From the mailing list message below, repeat word for word the part that opens with the words containing "(cc containers@lists.linux-foundation.org)" and closes with "the following problems?".
[begin Page excerpt]
All of lore.kernel.org
 help / color / mirror / Atom feed
From: Andrew Morton <akpm@linux-foundation.org>
To: Miao Xie <miaox@cn.fujitsu.com>
Cc: Peter Zijlstra <a.p.zijlstra@chello.nl>,
	Ingo Molnar <mingo@elte.hu>,
	Linux-Kernel <linux-kernel@vger.kernel.org>,
	containers@lists.linux-foundation.org
Subject: Re: [BUG] cpu controller can't provide fair CPU time for each group
Date: Mon, 9 Nov 2009 16:22:58 -0800	[thread overview]
Message-ID: <20091109162258.25d3f202.akpm@linux-foundation.org> (raw)
In-Reply-To: <4AF23EC0.2070606@cn.fujitsu.com>

(cc containers@lists.linux-foundation.org)

On Thu, 05 Nov 2009 11:56:00 +0900
Miao Xie <miaox@cn.fujitsu.com> wrote:

> Hi, Ingo
> 
> Could you see the following problems?
> 
> Regards
> Miao
> 
> on 2009-11-3 11:26, Miao Xie wrote:
> > Hi, Peter.
> > 
> > I found two problems about cpu controller:
> > 1) cpu controller didn't provide fair CPU time to groups when the tasks
> >    attached into those groups were bound to the same logic CPU.
[end Page excerpt]
[begin Dataset content]
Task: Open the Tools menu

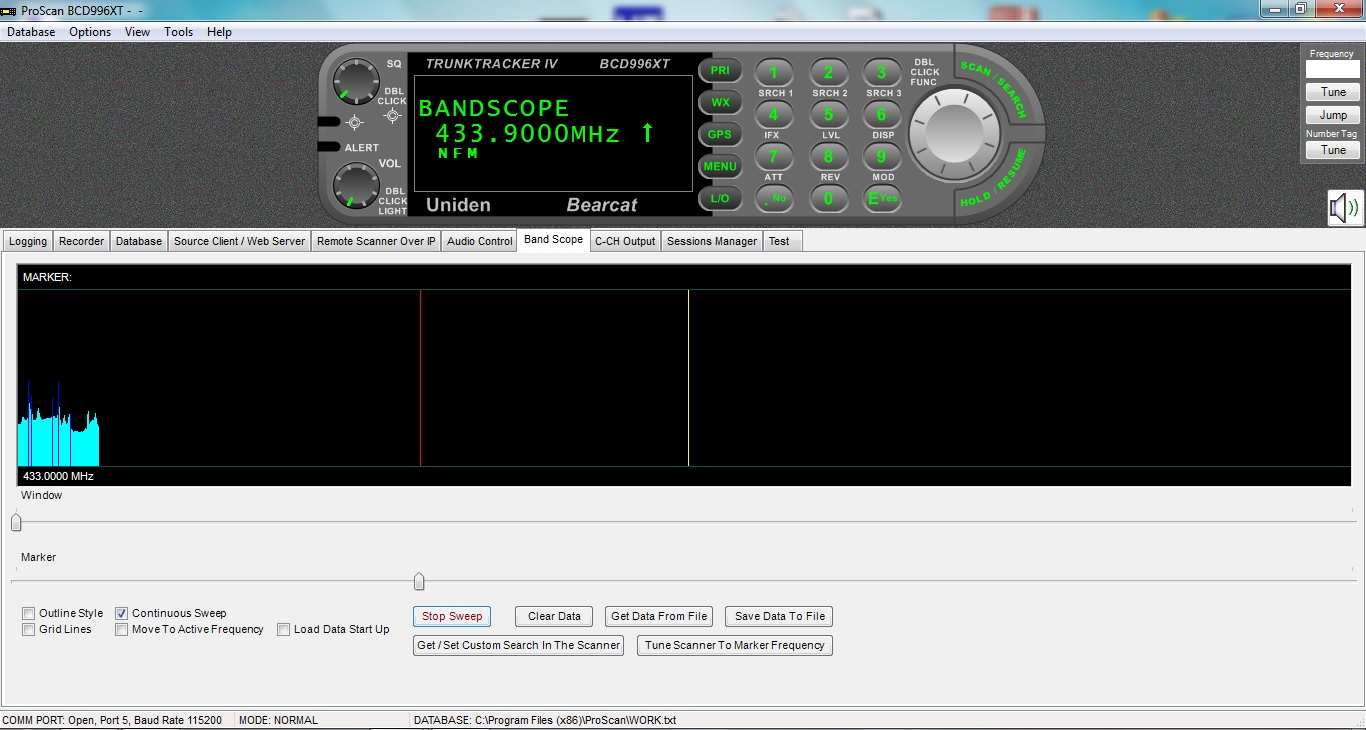Action: pos(179,32)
[end Dataset content]
▶ _Right answer_:
(cc containers@lists.linux-foundation.org)

On Thu, 05 Nov 2009 11:56:00 +0900
Miao Xie <miaox@cn.fujitsu.com> wrote:

> Hi, Ingo
> 
> Could you see the following problems?